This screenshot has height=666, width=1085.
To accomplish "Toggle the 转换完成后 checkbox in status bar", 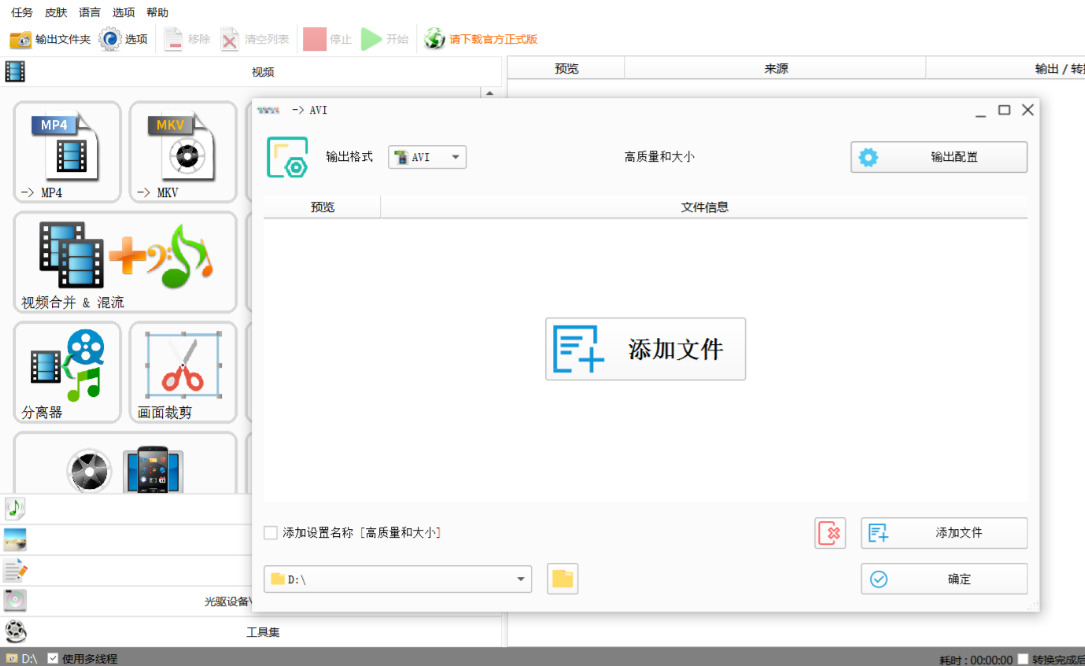I will point(1023,659).
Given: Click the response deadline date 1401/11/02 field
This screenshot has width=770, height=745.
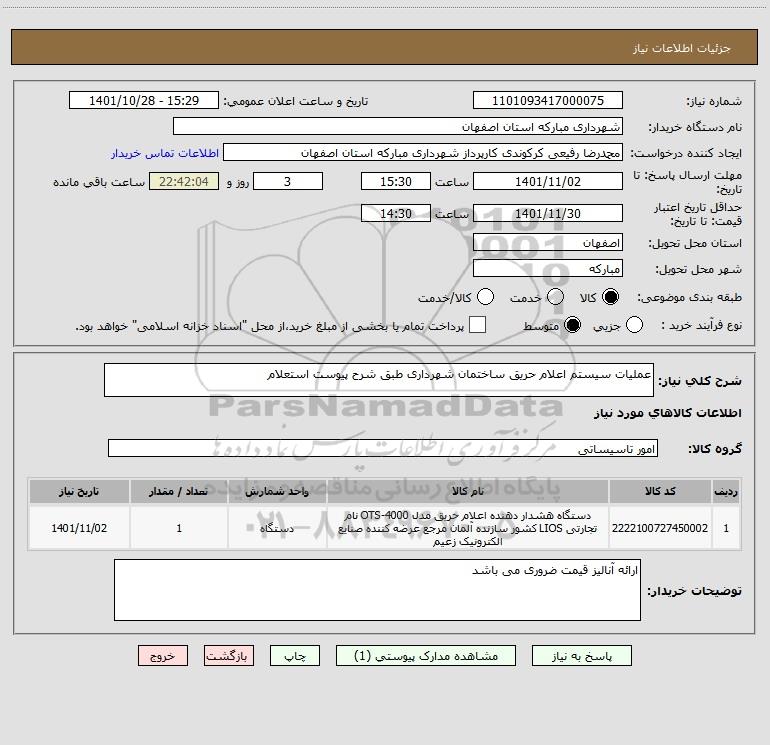Looking at the screenshot, I should (548, 182).
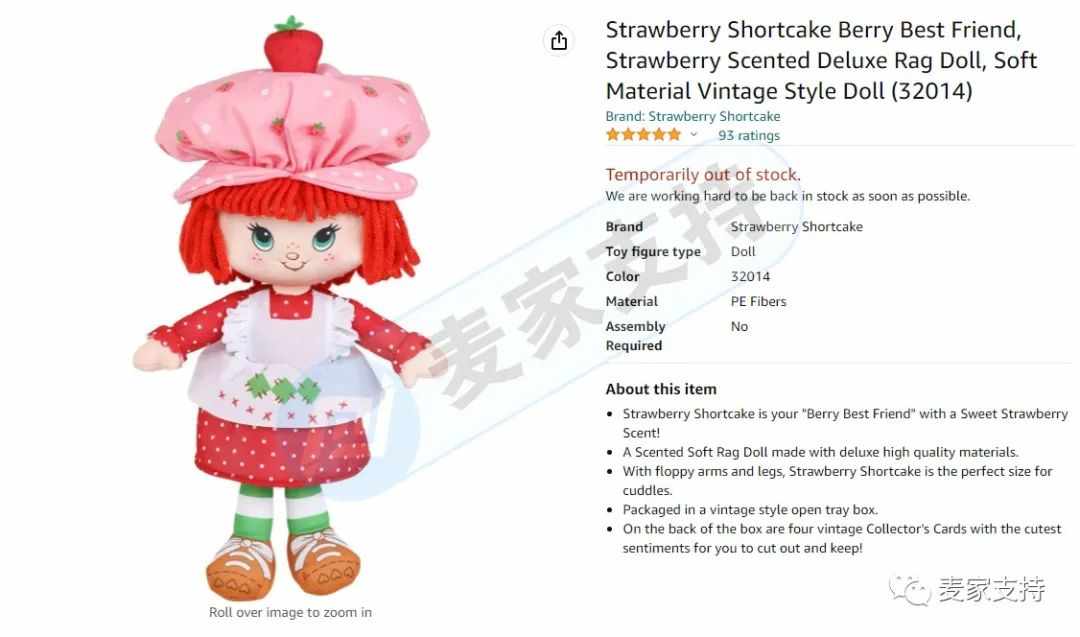Image resolution: width=1080 pixels, height=637 pixels.
Task: Click the 'Roll over image to zoom in' caption
Action: [290, 612]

====================

=== ASSIGNMENT ===
The answer must be an exact transcription of the lines from the one containing "Given: Click the" through the last line of the records above, both included, with no pictures.

=== ANSWER SPACE ===
Given: Click the response deadline date 1401/11/02 field
This screenshot has width=770, height=745.
Looking at the screenshot, I should (548, 182).
Image resolution: width=1080 pixels, height=637 pixels.
Task: Click the 'Roll over image to zoom in' caption
Action: [290, 612]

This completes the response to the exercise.